Collected data
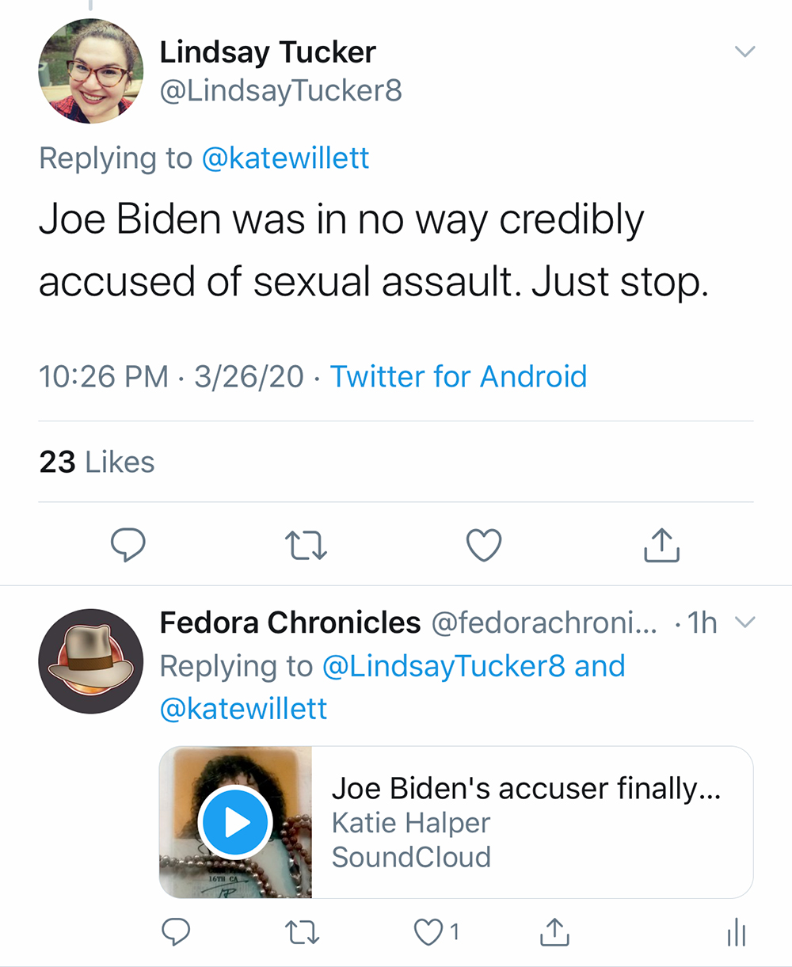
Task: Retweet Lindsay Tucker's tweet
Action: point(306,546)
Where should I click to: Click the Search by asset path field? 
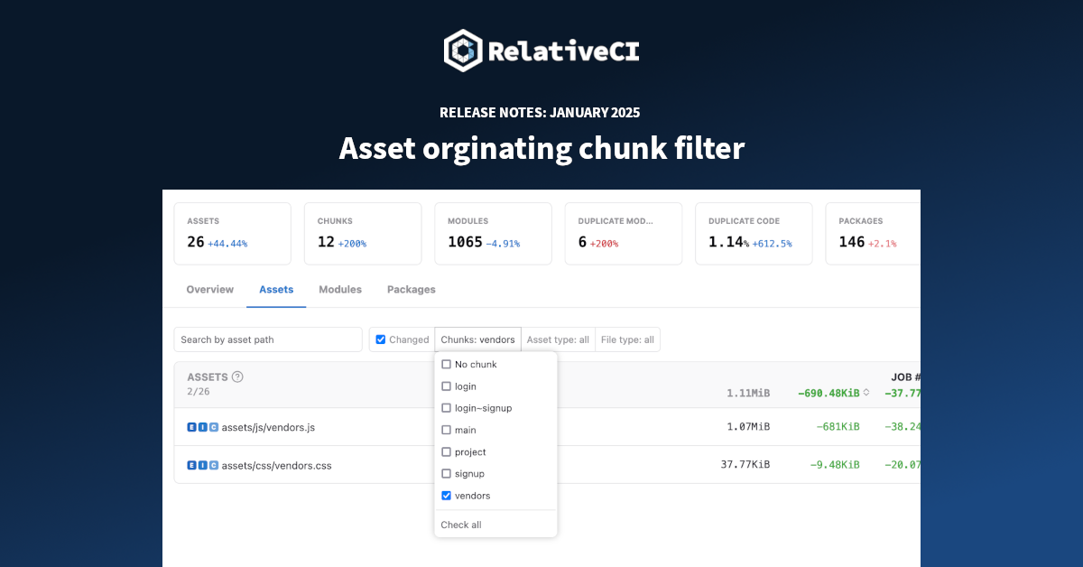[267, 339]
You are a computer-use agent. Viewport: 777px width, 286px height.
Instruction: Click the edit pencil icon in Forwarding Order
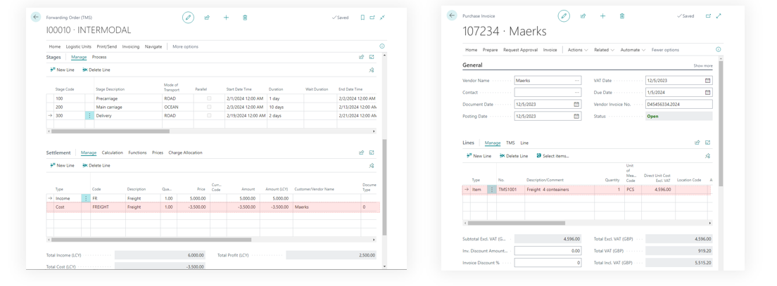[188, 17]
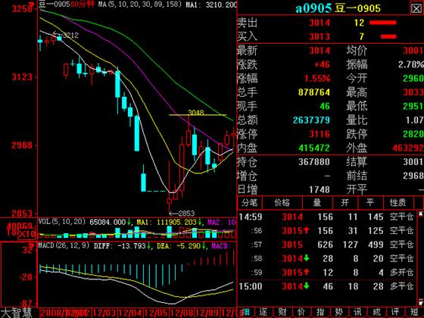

### EXERCISE DETAILS:
Pick up at the line that holds "You are a computer-use" and restate each line, word for word, through the last line of the entries. Include both end lines but none of the pictures.

### SOLUTION TO THIS TASK:
You are a computer-use agent. Viewport: 777px width, 286px height.
Instruction: Click the edit pencil icon in Forwarding Order
[188, 17]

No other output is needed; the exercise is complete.